Over the next 20 years Keith produced many current affairs documentary stories and programs for CBC. He was part of the producer team on network news specials, elections, music and variety programs, and sports programs. He was also writer, director and producer of many documentaries for northern shows like Focus North, Northbeat, Aqsarniit and Igalaaq. Many of those stories reached the national audience when shown on programs like Man Alive, Sports Saturday, and The National. And many  won peer recognition at events like the Yorkton Film Festival, the CBC Anik Awards, the B’nai Brith Media Human Rights Awards, the Columbus Film Festival, and the Gemini Awards.

But over time, there were fewer opportunities to participate in major television projects. Bigger stories were done more often by Toronto, bypassing northern producers.
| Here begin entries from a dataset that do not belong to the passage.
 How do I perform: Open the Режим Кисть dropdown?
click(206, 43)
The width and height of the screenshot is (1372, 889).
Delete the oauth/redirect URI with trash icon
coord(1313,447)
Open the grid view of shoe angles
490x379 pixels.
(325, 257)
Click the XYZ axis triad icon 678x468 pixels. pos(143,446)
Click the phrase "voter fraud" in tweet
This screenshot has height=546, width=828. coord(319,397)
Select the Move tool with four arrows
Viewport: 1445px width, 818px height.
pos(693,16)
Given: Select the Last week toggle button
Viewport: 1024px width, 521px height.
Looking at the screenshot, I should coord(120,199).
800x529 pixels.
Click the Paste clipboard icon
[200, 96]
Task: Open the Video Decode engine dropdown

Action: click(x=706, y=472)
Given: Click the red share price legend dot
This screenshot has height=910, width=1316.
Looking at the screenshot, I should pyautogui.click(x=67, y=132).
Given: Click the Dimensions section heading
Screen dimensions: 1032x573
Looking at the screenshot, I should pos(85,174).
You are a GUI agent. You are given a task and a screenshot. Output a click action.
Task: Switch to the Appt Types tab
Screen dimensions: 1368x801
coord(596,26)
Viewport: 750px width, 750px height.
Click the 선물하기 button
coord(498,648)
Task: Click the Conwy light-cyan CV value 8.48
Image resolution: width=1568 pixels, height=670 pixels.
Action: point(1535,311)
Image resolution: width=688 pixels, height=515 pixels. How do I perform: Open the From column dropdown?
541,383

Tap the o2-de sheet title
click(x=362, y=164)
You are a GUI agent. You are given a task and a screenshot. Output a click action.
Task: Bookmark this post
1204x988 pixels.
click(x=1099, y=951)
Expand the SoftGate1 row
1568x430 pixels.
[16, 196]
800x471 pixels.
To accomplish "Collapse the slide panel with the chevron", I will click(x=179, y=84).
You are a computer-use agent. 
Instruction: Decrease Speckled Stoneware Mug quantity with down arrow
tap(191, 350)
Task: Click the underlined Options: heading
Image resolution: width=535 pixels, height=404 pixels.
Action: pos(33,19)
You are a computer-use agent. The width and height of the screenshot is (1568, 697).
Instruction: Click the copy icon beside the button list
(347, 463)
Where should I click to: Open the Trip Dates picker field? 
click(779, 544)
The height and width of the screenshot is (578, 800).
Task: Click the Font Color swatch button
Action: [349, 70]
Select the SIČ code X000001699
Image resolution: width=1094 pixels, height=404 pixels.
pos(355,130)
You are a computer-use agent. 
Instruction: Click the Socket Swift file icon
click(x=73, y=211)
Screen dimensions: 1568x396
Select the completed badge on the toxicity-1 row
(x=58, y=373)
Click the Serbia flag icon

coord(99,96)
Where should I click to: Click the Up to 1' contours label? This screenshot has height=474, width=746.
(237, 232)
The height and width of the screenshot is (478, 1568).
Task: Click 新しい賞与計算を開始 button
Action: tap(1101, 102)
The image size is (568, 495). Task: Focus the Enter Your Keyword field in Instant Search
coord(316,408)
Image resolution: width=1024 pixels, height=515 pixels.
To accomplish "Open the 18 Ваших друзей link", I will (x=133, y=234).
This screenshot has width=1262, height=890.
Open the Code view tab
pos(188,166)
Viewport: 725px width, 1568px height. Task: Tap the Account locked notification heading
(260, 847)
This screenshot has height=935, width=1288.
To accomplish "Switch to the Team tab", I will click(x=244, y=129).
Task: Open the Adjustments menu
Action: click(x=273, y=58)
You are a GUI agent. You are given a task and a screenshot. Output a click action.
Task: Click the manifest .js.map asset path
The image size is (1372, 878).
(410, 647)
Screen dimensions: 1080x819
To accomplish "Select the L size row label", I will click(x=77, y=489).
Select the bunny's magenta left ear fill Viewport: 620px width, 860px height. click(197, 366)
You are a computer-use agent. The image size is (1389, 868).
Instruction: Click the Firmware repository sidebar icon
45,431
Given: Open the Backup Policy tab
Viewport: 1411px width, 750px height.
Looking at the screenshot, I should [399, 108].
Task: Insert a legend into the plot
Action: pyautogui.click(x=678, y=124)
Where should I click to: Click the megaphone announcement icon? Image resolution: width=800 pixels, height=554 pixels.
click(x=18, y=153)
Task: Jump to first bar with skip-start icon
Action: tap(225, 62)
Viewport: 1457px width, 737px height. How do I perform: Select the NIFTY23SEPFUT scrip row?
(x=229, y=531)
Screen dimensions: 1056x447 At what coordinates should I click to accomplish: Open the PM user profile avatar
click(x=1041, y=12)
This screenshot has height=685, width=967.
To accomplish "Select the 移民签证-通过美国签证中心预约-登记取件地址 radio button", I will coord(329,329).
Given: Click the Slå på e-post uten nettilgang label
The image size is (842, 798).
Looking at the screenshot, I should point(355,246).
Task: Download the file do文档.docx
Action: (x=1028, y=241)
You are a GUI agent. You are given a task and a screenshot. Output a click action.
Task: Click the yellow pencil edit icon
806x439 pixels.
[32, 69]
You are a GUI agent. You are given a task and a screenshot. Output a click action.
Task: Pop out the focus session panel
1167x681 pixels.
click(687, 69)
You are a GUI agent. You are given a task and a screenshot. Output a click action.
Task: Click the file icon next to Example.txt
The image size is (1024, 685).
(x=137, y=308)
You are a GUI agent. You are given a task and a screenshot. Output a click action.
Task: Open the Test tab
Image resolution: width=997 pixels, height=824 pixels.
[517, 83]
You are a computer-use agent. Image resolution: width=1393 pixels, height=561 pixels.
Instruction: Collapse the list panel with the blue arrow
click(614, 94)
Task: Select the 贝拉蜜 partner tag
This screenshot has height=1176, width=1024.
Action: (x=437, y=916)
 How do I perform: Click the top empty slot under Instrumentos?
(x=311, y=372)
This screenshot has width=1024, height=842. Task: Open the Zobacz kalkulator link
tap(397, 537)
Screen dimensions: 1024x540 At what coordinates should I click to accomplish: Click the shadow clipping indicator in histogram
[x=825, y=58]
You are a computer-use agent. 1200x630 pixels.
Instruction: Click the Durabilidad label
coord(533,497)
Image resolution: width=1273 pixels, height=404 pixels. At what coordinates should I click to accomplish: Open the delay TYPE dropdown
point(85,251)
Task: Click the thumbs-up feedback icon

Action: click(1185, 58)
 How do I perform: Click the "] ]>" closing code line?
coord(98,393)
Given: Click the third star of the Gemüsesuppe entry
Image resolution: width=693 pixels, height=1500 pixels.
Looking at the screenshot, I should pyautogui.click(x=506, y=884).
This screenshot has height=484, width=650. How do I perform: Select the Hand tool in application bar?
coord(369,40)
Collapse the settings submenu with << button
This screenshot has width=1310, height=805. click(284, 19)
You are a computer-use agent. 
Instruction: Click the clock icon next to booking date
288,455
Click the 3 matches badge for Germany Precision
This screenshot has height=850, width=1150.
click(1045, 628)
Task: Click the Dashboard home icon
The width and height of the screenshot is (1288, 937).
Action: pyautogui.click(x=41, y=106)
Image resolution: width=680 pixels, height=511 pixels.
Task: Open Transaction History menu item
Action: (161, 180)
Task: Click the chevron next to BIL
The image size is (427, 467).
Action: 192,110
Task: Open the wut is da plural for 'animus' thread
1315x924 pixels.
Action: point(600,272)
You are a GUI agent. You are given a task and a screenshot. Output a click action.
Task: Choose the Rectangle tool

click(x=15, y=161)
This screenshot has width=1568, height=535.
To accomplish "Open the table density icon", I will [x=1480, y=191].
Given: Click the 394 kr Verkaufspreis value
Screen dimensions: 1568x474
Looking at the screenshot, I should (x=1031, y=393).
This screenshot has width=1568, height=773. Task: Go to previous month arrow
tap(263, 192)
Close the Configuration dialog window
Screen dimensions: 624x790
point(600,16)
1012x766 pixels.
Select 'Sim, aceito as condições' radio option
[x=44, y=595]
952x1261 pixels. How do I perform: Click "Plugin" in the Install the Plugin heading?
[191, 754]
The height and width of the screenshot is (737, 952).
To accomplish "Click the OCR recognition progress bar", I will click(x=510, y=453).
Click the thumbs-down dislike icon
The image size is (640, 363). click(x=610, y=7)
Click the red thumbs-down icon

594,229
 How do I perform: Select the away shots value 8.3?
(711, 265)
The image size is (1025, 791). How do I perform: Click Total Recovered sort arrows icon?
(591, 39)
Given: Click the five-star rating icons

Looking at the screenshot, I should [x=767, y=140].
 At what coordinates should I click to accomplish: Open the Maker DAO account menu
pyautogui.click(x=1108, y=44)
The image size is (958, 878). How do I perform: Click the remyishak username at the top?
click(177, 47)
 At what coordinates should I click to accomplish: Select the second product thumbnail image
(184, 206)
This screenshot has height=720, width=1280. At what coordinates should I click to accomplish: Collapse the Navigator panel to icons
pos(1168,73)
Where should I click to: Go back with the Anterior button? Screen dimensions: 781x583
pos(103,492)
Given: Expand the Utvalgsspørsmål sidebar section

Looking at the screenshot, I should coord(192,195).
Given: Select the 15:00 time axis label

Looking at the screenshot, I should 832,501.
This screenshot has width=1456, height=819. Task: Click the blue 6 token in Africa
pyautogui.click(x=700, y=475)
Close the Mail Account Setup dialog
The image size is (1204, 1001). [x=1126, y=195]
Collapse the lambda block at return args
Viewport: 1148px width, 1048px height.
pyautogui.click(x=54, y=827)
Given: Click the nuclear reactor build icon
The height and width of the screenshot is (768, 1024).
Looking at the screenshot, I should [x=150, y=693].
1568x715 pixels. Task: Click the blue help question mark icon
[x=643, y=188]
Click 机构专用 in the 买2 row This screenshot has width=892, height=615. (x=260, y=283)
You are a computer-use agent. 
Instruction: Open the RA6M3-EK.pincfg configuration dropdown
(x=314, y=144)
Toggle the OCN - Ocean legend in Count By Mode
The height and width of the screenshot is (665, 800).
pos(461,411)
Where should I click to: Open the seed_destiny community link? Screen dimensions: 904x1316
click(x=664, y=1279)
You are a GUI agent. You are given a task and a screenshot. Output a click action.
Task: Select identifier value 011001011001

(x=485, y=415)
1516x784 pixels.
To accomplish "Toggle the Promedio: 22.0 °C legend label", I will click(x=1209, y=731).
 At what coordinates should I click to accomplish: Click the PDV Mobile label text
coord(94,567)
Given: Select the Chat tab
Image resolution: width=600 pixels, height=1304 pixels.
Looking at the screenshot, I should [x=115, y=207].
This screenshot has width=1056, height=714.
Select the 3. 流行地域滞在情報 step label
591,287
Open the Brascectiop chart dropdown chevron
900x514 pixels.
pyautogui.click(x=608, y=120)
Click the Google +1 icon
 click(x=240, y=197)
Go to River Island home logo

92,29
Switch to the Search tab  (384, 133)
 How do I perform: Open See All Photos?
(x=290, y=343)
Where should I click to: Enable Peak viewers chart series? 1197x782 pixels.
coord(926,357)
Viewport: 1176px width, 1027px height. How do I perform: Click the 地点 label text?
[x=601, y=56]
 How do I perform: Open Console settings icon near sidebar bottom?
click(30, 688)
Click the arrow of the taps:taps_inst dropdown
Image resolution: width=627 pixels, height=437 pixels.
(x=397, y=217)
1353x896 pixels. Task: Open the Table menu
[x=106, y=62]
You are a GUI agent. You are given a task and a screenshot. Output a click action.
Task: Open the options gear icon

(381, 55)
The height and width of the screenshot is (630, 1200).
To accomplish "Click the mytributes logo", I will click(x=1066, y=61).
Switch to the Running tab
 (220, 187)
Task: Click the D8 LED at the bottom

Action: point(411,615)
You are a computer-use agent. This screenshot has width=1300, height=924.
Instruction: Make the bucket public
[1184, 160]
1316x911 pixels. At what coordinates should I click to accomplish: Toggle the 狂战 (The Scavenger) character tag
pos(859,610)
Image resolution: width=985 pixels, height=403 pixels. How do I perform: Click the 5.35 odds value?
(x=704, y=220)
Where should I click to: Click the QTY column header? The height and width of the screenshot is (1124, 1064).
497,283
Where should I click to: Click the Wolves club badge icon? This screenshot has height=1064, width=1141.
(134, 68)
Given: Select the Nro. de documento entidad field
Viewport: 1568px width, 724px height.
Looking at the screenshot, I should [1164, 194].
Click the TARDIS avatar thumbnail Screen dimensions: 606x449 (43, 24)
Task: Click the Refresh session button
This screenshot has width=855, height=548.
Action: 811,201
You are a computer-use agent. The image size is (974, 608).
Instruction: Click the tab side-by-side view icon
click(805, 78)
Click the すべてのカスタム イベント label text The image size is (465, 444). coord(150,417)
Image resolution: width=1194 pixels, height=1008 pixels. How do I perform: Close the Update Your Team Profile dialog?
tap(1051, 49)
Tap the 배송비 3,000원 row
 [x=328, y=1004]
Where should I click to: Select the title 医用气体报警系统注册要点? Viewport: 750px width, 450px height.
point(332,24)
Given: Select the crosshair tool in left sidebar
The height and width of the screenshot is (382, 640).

Travel budgets were reduced, and the appetite for long-form current affairs dwindled.

In 2005 Keith took on production of Igalaaq, the daily Inuktitut TV news show that has the most impressive market share of any CBC News program. But while Keith loved having a guiding hand in the Inuit world’s daily record, there were few opportunities to stretch creatively.

So after a great deal of soul-searching, in April 2008 Keith left the CBC to pursue creative opportunities in the freelance arena. Since then he has brought his talent and know-how to projects for the Aboriginal Peoples’ Television Network, Yellowknife Films, Omni Television and northern performances at the Vancouver Olympics.

A “lifer” in the north, Keith and his wife Diane have raised their family in Yellowknife, and have no plans to leave. Their adult children consider Yellowknife home. Keith also currently serves on the Board of Folk on the Rocks, the north’s premier music festival, which marked its 30th anniversary last year.

Igloolik elder Rachel Uyuraqsuk was interviewed for a story for Man Alive.

Keith sees the north as a land of extremes and challenges. Not only an extreme geography and climate, but a frontier of social, political, and cultural development as well. Where northern communities and families face huge challenges, they’re created innovative solutions. Those challenges and solutions form the lives of kids and elders, businesses and families, scientists and hunters, workers and leaders.

Drawing inspiration from those lives, Keith tells their stories evocatively and respectfully. Children who can’t chat with their grandparents. Southern anglos who move to the bush. The struggle to transform a vanishing tradition into viable economy. The conflict between economic progress and preservation of the environments.

  Keith believes in getting out of the studio and into the field, in pursuit of the best and most interesting stories.

It’s always been my belief that the magic of those lives, and those unique people, is best told in documentary stories. Real pictures, real sounds, real people sharing their hopes and fears and insights. THAT is what truly brings us into their lives… and becomes a starting point for us to truly learn something important and real. Which is what I think documentary film should do.